私の今の雇用形態は、契約社員というやつで、その契約をしている会社から、システム開発の現場に派遣なのか請負なのか分かりませんが、いずれにせよ現場に毎日行って仕事をするというものです。良い言い方ではありませんが、いわゆるIT土方というやつです。

契約している時間のプラスマイナス20時間なら報酬の調整なし。多かったり少なかったりしたら増額になったり減額になったりという調整があります。よく、SI業界で会社間の契約をこういう形態でやりますが(いわゆる人月商売)、それを個人にも当てはめているわけです。つまり、契約している会社は絶対に損をしないわけですね。頭の良い方法です。

人月商売の問題点というのはいろいろあるのでしょうが、まず私が言いたいのは、こうした雇用形態は、人間性を無視しているということです。いくら努力しても報われないのです。まぁ、努力の方法にもよるのです。とにかく現場には行く。そして、仕事をしなければいい。いや、若干の仕事はするのです。立てられたスケジュールには遅れない程度には。そして、たっぷり残業をするのです。そういう努力は報われます。報酬に直結します。

しかし、これは正しい努力とはとても言えません。このような仕事のやり方を続けたとすれば、確実に人間性というものが破壊されるでしょう。正しい努力は、目の前の仕事を確実に迅速に合理的に進めることでしょう。そのために、勉強もするのです。いろいろなことを学んで、目の前の仕事に反映していくのです。ただ、こうした正しい努力は報われない。残業しないとなれば、報酬がプラスになることはない。多少休日の多い月や、何かの都合で仕事を休んだとすれば、確実に報酬はマイナスとなります。たとえ、スケジュールに一切の遅れが出ていないとしても。前倒しで作業を進めたとしても。

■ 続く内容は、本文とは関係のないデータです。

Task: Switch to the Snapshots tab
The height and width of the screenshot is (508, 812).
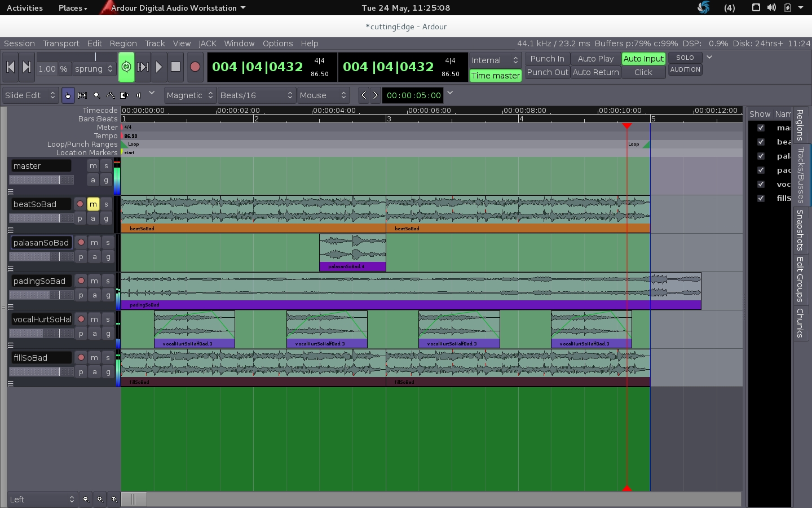Action: [800, 230]
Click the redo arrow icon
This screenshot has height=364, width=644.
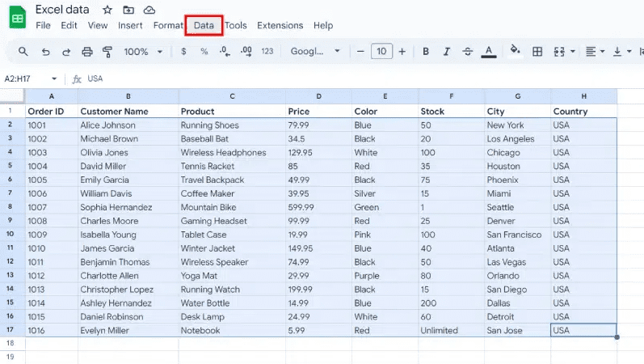[x=66, y=52]
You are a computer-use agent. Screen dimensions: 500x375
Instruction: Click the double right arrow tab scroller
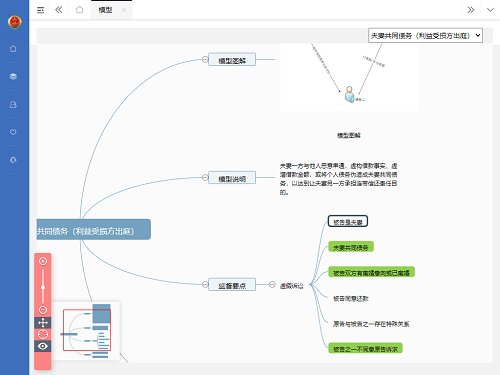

このような雇用形態に慣れてくると、人はやる気を失います。頑張っても報われないのですから。とにかく毎日現場に行って、できるだけ長い時間、現場にいさえすればお金が沢山貰えるなんて、尋常じゃないのです。正しい努力をしようとしている人は、絶句してしまうのです。人間性が否定されたような気がするのです。

ついでに言っておくと、それでも正しい努力をしている人は契約を切られることは少ないでしょう。ただ、だからといって「見てくれている人はいるから、頑張れ」という結論には至らないような気がします。短い時間できちんと仕事をしているのだから、その分、単価が上がって、長い時間を掛けて同じ量の仕事をする人がもらう残業代くらい貰えれば、努力も報われるわけですが、そううまくいくものではありません。単価なんて、下がりこそすれ、上がるものではないのです。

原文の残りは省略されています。